-- GIVEN RECORDS --
==========
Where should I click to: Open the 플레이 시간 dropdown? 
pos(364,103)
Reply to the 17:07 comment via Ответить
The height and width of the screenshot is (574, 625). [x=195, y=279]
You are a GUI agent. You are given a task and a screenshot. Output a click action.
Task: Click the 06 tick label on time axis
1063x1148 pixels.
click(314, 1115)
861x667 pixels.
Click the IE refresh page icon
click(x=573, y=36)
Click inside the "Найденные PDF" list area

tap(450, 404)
==========
-- EXERCISE OBJECTIVE --
The answer should be the full set of records, reproduced exactly.

-- TASK RESPONSE --
Where should I click to: Open the 플레이 시간 dropdown? 
pos(364,103)
Reply to the 17:07 comment via Ответить
The height and width of the screenshot is (574, 625). [x=195, y=279]
You are a GUI agent. You are given a task and a screenshot. Output a click action.
Task: Click the 06 tick label on time axis
1063x1148 pixels.
click(314, 1115)
861x667 pixels.
Click the IE refresh page icon
click(x=573, y=36)
Click inside the "Найденные PDF" list area

tap(450, 404)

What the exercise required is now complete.